For the first time in our loss journey, Mark could not understand or relate. Previously, my fellow loss moms were a wonderful resource, but now I felt like there was an extra layer they could not relate to. I cried so much that weekend after we found out. I was so sad for the loss, so sad that I wouldn’t get to feel our little one move around like I got to with Colette. I was angry at myself, God, and the world for the feelings of failure, pain and crippling fear of pregnancy that led me here. Added, I had the anxiety and worry of trusting someone else to carry our baby, without really knowing if the persona presented to us was the same in private.

Around this time, our case manager from the surrogacy agency, checked in with us, to say I’m here if you need me.

I seized the opportunity and asked her if there was a support group because I was really struggling with this feeling of loss. She said there was no support group, but that she was happy to reach out to colleagues to find out if there was another mom whose baby had been born and struggled with the same issue. A couple of days later, she emailed me with the contact information for such a mom.

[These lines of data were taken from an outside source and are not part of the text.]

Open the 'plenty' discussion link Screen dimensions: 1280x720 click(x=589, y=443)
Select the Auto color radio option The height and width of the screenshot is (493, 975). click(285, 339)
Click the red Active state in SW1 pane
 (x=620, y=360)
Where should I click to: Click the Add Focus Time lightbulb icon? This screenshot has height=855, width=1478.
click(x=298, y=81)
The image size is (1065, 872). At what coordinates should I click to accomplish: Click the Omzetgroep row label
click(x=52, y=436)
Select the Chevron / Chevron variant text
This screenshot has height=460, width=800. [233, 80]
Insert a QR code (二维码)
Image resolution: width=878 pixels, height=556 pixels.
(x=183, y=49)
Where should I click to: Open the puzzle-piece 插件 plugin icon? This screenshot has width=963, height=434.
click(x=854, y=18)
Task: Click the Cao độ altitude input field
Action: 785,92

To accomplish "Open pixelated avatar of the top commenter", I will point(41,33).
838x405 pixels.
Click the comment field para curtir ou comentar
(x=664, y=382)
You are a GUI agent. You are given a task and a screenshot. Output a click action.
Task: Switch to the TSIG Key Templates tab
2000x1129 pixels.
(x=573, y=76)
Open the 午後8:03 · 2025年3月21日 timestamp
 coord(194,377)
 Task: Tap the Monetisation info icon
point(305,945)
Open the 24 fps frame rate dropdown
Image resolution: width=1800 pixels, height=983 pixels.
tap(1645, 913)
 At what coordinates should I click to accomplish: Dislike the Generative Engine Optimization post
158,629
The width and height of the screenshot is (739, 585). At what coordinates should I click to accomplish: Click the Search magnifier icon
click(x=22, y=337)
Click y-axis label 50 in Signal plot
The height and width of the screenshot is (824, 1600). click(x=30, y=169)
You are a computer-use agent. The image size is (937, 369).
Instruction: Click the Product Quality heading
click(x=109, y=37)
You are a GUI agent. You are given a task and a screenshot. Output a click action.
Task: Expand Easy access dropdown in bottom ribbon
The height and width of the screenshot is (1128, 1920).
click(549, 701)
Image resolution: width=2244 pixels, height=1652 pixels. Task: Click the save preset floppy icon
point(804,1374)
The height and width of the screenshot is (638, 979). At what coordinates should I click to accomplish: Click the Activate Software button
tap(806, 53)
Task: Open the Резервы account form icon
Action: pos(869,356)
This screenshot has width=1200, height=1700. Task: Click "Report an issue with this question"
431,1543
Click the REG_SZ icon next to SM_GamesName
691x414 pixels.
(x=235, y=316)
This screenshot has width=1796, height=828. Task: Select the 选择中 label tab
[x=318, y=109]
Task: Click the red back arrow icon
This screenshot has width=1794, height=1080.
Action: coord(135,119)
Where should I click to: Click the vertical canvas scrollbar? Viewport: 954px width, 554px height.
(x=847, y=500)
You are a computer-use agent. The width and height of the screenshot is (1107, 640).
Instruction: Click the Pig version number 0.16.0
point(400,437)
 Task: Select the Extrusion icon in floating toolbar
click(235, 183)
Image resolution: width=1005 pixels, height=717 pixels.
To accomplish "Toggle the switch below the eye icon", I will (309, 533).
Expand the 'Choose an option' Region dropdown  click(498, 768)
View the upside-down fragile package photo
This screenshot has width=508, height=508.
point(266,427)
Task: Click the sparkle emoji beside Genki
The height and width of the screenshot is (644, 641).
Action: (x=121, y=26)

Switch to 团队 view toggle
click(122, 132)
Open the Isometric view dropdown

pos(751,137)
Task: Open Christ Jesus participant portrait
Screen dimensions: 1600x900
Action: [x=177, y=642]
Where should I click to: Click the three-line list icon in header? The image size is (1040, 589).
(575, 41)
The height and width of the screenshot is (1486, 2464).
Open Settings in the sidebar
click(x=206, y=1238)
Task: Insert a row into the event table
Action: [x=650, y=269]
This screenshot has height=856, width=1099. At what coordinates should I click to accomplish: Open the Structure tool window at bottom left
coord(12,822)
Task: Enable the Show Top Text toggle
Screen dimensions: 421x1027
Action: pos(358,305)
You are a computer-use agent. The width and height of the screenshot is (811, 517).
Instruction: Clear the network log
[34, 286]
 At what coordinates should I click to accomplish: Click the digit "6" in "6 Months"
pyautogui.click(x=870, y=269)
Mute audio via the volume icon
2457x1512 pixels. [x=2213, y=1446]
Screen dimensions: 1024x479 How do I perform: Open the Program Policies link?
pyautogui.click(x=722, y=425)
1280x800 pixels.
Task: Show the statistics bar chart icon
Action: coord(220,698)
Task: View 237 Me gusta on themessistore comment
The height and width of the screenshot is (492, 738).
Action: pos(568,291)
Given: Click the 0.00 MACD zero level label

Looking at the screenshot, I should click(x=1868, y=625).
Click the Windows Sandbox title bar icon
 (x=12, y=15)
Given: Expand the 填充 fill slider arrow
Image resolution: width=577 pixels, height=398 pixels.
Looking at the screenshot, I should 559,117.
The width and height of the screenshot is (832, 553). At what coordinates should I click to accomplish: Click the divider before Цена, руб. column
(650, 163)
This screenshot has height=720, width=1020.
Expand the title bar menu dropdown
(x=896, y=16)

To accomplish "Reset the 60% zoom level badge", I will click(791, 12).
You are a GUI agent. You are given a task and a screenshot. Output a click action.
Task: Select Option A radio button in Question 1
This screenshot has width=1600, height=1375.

We spoke on the phone a few days later and almost immediately, I felt so much better, so much more at ease. Every single feeling I mentioned to her or she mentioned to me was totally something I had been feeling or was currently feeling. As I spent an hour on the phone with this woman I had never met, each of us bearing our deepest secrets and feelings to each other, bonded by experience and nothing else, and completely unhindered in sharing our stories, I realized that it really does take a village. There is strength and power in moms working together, helping each other, learning from each other. I also realized how if you really look for it, there is support everywhere.

I still am sad that I am not carrying our child, but also sad that we even had to embark on this path of our journey.

I am sad that Colette is not here with us and miss her every single day. But, as we have proceeded along, I keep getting confirmation that this is the right decision, that our baby is really in the best hands and that this change has been making all the difference. The path to us bringing a child home has been bumpy and filled with obstacles, but maybe we have found a much better route.